## THE TASK
Restate word for word the part of the material that runs from the line containing "Viewport: 1017px width, 506px height." through its final line, inclusive, minus the pictures.

## INFORMATION PROVIDED
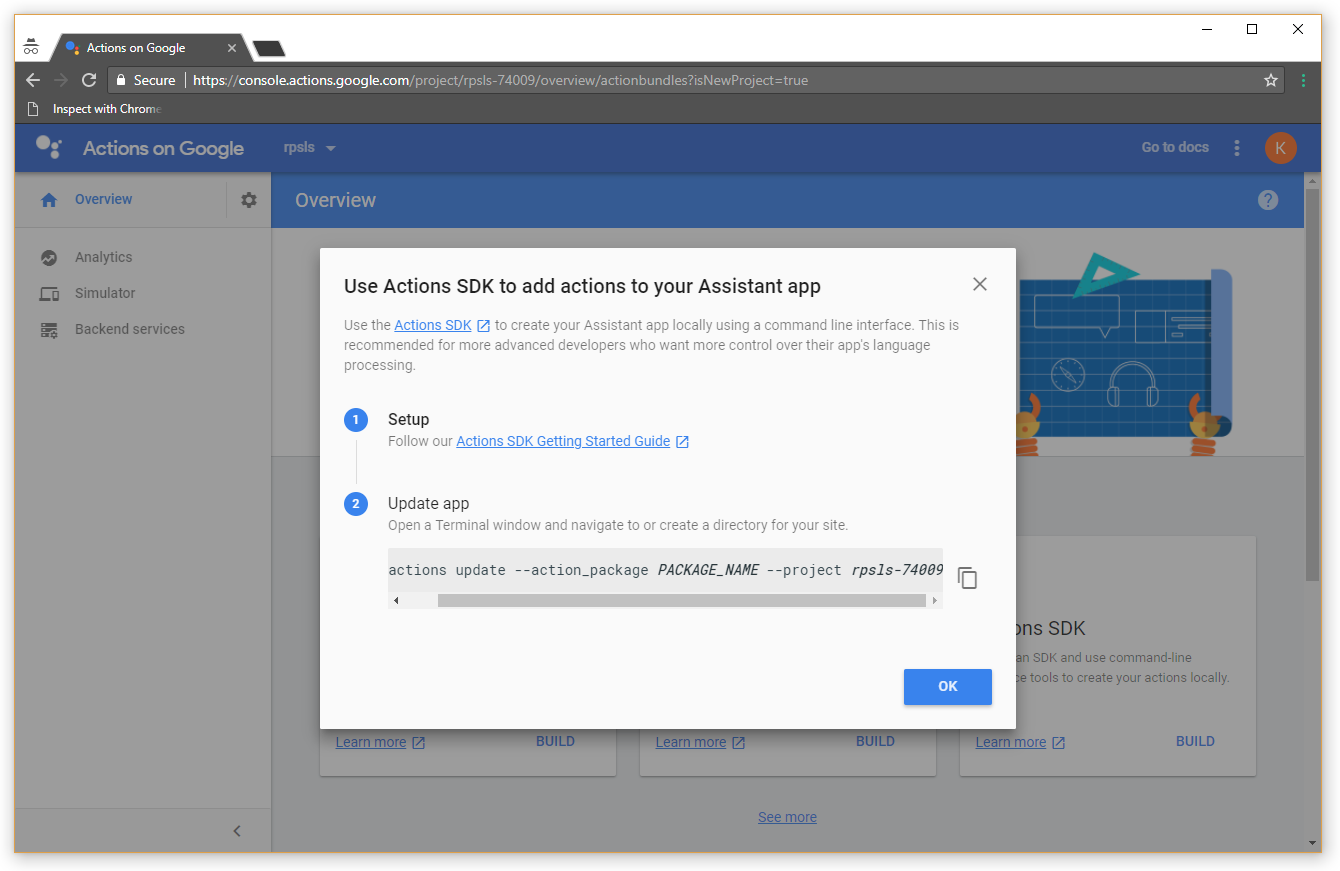Click the browser back arrow

pos(33,80)
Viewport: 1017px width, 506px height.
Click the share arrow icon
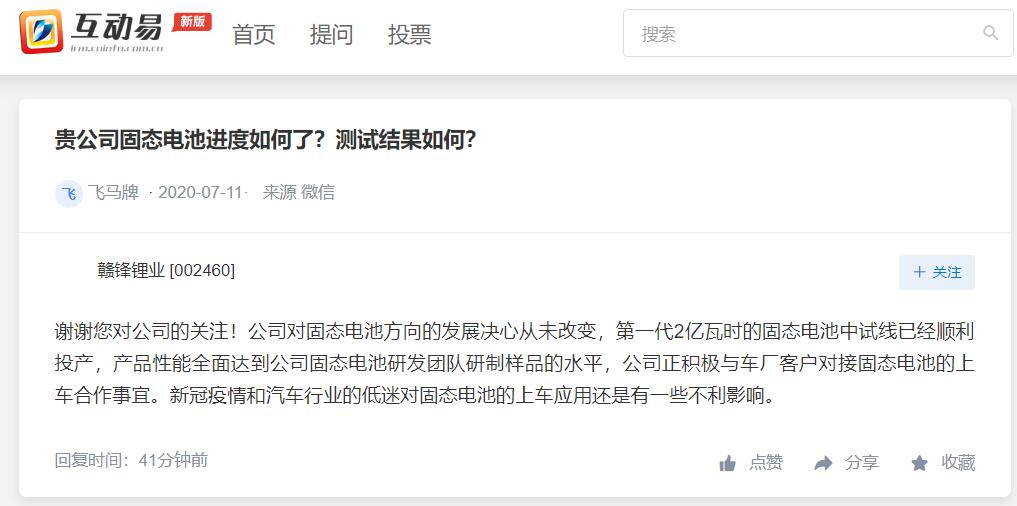coord(823,463)
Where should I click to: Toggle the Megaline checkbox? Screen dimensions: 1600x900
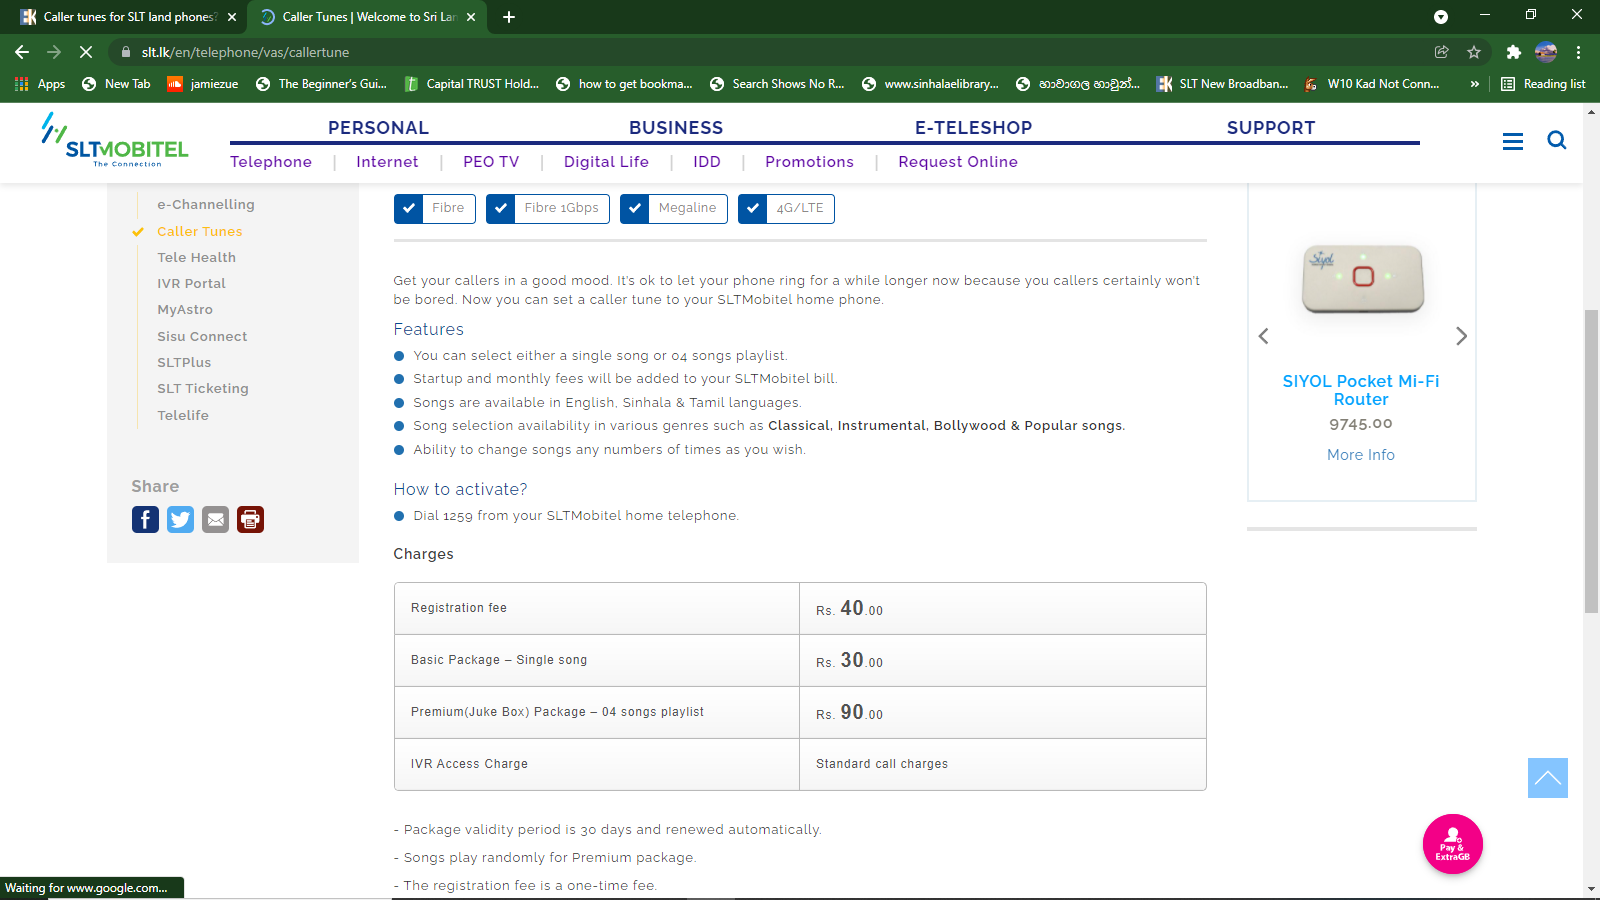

## RESULT
Viewport: 1017px width, 506px height.
Click the share arrow icon
coord(823,463)
Where should I click to: Toggle the Megaline checkbox? Screen dimensions: 1600x900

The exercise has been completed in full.